(Saved entries)
* * *
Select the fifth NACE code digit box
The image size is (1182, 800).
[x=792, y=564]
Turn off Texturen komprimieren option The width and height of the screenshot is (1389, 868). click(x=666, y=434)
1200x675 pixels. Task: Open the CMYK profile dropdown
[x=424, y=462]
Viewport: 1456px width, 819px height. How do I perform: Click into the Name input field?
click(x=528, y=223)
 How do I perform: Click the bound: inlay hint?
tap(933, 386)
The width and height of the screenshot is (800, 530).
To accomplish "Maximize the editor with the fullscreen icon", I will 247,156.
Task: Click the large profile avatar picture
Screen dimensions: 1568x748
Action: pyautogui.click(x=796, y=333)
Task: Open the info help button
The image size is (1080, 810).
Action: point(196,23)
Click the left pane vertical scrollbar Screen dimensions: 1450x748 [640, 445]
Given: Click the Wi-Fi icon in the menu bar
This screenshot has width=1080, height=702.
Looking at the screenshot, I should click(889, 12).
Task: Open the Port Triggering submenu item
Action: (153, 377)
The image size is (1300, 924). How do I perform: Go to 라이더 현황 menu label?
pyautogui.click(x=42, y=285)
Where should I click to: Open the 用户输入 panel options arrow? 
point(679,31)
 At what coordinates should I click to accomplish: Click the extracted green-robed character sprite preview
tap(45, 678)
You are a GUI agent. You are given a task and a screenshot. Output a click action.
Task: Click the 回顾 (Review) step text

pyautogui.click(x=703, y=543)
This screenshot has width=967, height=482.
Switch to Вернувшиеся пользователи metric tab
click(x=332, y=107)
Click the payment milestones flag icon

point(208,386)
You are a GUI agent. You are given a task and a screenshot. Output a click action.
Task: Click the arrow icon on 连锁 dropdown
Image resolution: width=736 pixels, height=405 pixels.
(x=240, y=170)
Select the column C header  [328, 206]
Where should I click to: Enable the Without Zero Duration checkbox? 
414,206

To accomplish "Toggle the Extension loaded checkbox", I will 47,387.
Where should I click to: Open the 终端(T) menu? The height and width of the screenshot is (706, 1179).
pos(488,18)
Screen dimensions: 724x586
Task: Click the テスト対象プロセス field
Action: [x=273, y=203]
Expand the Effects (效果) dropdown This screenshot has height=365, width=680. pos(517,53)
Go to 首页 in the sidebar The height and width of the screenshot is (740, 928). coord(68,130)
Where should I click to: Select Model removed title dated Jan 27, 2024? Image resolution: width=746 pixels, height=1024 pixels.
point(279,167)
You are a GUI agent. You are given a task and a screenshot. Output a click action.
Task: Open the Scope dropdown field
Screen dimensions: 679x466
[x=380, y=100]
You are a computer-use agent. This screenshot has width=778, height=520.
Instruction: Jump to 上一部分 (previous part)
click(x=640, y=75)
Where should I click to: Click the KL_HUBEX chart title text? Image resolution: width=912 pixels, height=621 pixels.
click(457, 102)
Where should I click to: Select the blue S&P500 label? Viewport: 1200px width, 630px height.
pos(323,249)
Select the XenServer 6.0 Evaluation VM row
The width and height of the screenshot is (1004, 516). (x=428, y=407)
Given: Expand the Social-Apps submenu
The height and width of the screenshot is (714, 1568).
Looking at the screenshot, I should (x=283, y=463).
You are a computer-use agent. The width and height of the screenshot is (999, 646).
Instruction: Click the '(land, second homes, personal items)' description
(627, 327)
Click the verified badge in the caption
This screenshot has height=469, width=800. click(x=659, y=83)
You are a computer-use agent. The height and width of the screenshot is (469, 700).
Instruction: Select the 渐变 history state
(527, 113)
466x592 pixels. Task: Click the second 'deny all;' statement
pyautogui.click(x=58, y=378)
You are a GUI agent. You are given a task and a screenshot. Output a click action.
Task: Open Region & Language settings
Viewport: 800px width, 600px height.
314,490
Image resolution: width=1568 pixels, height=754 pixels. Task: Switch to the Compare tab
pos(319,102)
* * *
From the line that has "At what coordinates" through the line that has "Select the column", copy every line exactly as it appears above, and leave out all others.

 At what coordinates should I click to accomplish: Click the extracted green-robed character sprite preview
tap(45, 678)
You are a GUI agent. You are given a task and a screenshot. Output a click action.
Task: Click the 回顾 (Review) step text

pyautogui.click(x=703, y=543)
This screenshot has width=967, height=482.
Switch to Вернувшиеся пользователи metric tab
click(x=332, y=107)
Click the payment milestones flag icon

point(208,386)
You are a GUI agent. You are given a task and a screenshot. Output a click action.
Task: Click the arrow icon on 连锁 dropdown
Image resolution: width=736 pixels, height=405 pixels.
(x=240, y=170)
Select the column C header  [328, 206]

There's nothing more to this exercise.